Clarksons Platou Securities said the announcement on Monday of an agreed combination structure to bring the two tanker companies together was largely the same as they had indicated in April.

Frontline and private companies controlled by main shareholder John Fredriksen already have 18.8% of Euronav.

“Although the Saverys family owns 19.6%, breaching the 50% threshold is likely to happen,” said analysts Frode Morkedal and Even Kolsgaard.

A full legal merger will be pursued at a later stage as that requires 75% of the capital to seal a deal.

The Saverys family opposes the transaction and wants to engineer a merger between its clean shipping company CMB.Tech and Euronav instead.

Clarksons Platou identified one change to the April agreement, however.

Frontline has been cleared to pay dividends of $0.15 per share without affecting the exchange ratio of 1.45 Frontline share for every Euronav one.

And Euronav can pay $0.09 per share, and has already paid $0.06 per share in June.

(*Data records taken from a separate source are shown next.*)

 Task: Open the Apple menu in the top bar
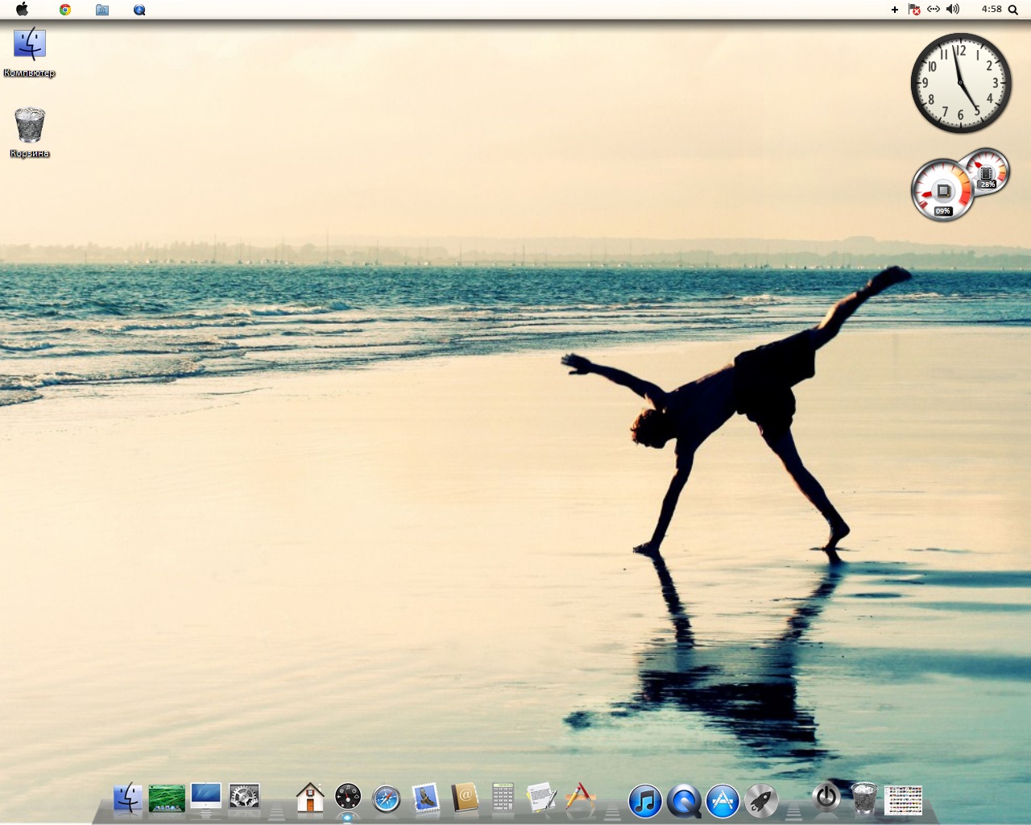[22, 10]
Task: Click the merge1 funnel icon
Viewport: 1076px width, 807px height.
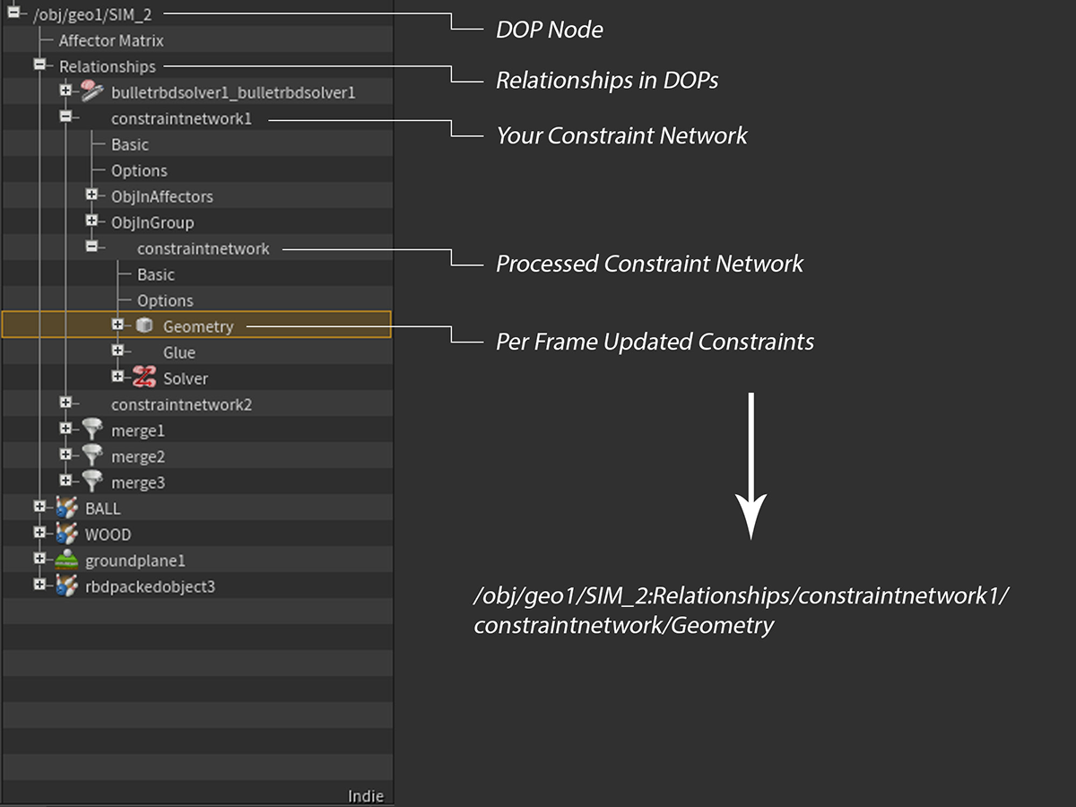Action: click(x=92, y=430)
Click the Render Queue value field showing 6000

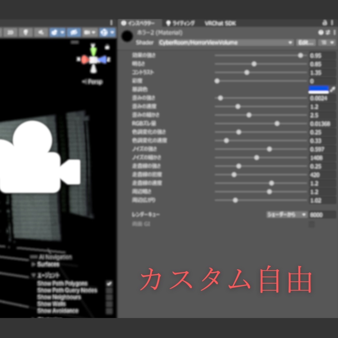click(323, 214)
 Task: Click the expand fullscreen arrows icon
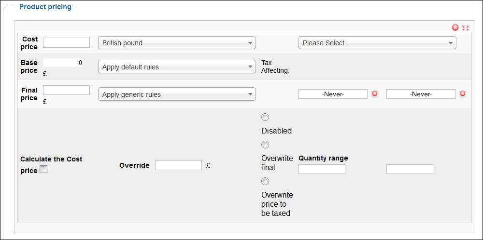click(466, 28)
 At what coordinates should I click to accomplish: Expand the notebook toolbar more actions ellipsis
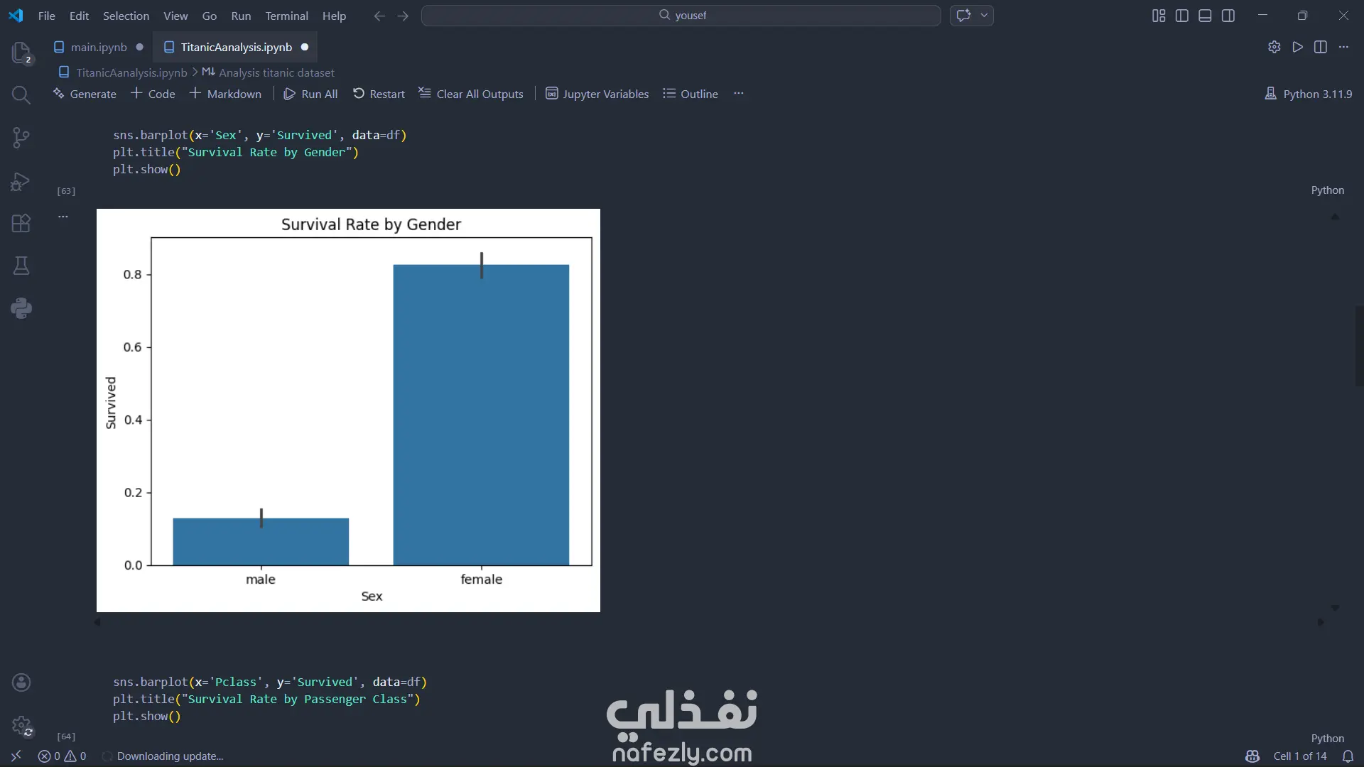[739, 94]
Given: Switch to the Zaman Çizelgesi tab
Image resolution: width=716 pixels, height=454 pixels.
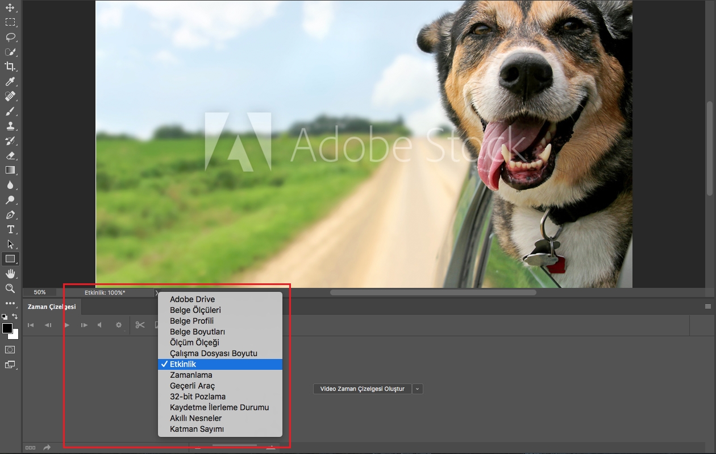Looking at the screenshot, I should click(x=52, y=306).
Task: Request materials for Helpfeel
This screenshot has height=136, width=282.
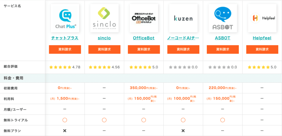Action: (262, 49)
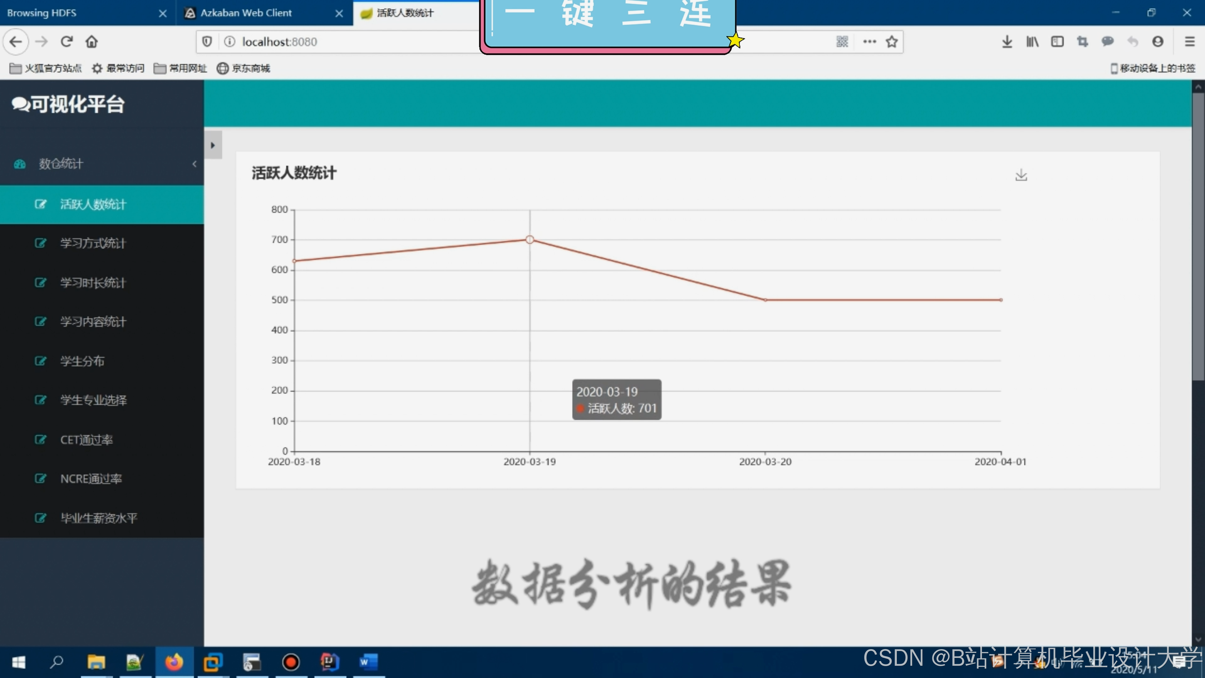
Task: Open page actions three-dots menu
Action: tap(869, 42)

The combined company will be incorporated and headquartered in Cyprus, as opposed to Frontline’s legal base in Bermuda now.

Clarksons Platou said this was due to tax concerns.

Investors little moved

The company will keep listings in Brussels, Oslo and New York while a merger is concluded.

The transaction values Euronav at $12.09 per share. The stock was up a fraction at €11.29 ($11.38) on Monday in Brussels.

Frontline was trading up a little over 1% at NOK 84.95 ($8.30) in Oslo.

The new combined company, the world’s biggest crude tanker operation, will be 55% owned by existing Euronav shareholders and 45% by Frontline investors if all shares are tendered in the offer.